The National School Lunch Program was created because of concerns that too many young men were too malnourished to serve in World War II. Times have changed: Now, one in three American children is obese, and the children who are so active their caloric needs far exceed nutritional guidelines are outnumbered by their overweight counterparts. The program’s premise is to feed children who otherwise wouldn’t have enough to eat low-cost or no-cost meals. As blogger Bettina Elias Siegel notes, many of the students protesting the new school meals have the means to bring or buy their own meals, or buy items to supplement those meals.

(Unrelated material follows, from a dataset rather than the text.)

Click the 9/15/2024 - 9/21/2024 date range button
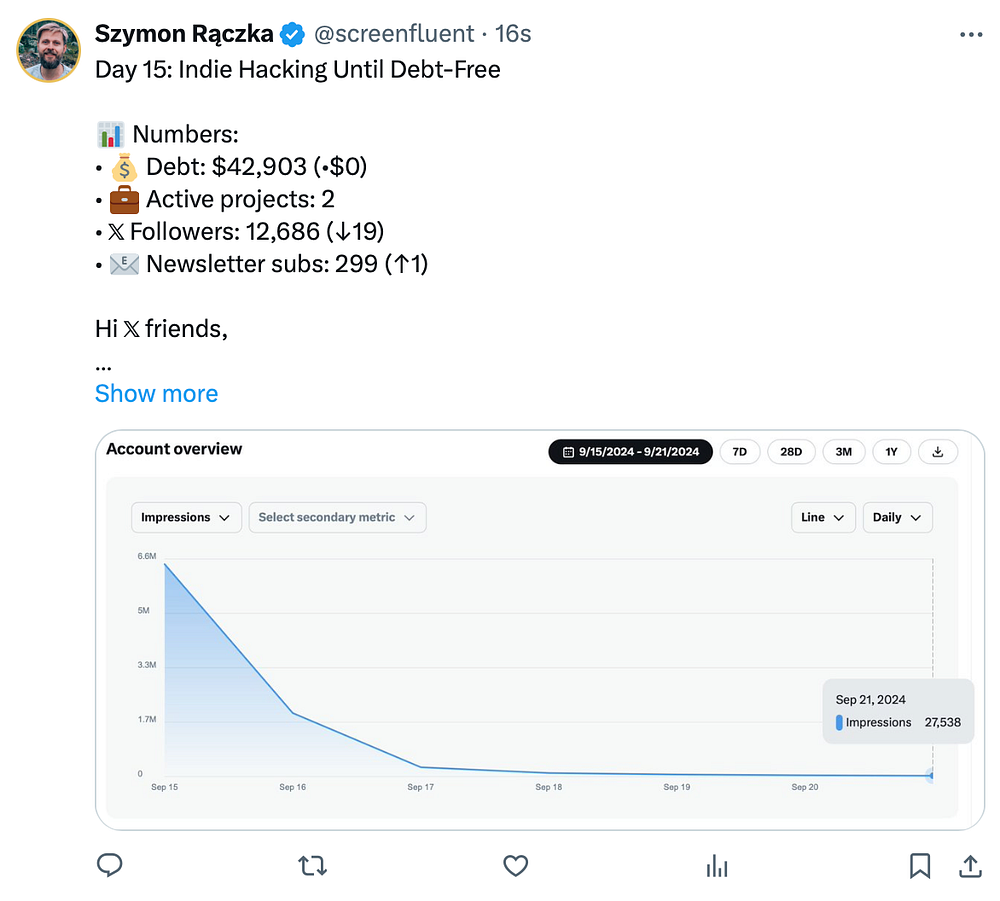The height and width of the screenshot is (901, 1000). point(630,452)
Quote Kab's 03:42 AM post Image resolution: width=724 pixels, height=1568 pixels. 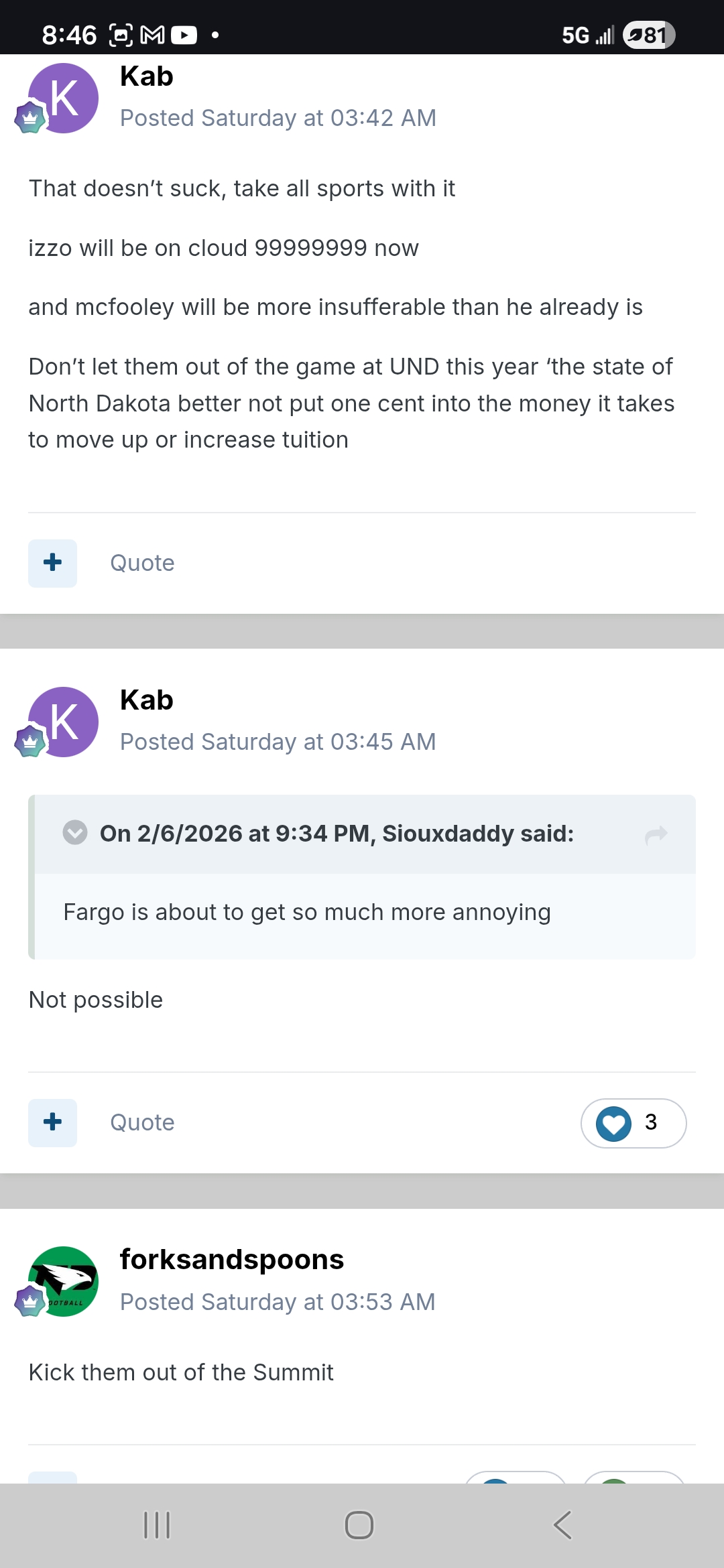click(x=142, y=563)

The USDA’s rules about the calories and contents of school meals were developed based on recommendations from the Institutes of Medicine, among other experts. Pizza, fries, and other favorites are available every day at many schools on unregulated a la carte menus. (The 2010 Healthy, Hunger-Free Kids Act authorizes USDA to regulate these items, as well as what’s sold in school vending machines, but it hasn’t done that yet.)

In any case, the agency said that if a school “encounters significant hardships employing the new calorie requirements, we stand ready to work with them quickly and effectively to remedy the situation with additional flexibilities.”

All week, the SNA has been tweeting photos of school lunch trays from around the country, Pratt-Heavner said. “It’s hard to argue when you see some of these lunch trays that students are going hungry.”

A version of this news article first appeared in the Rules for Engagement blog.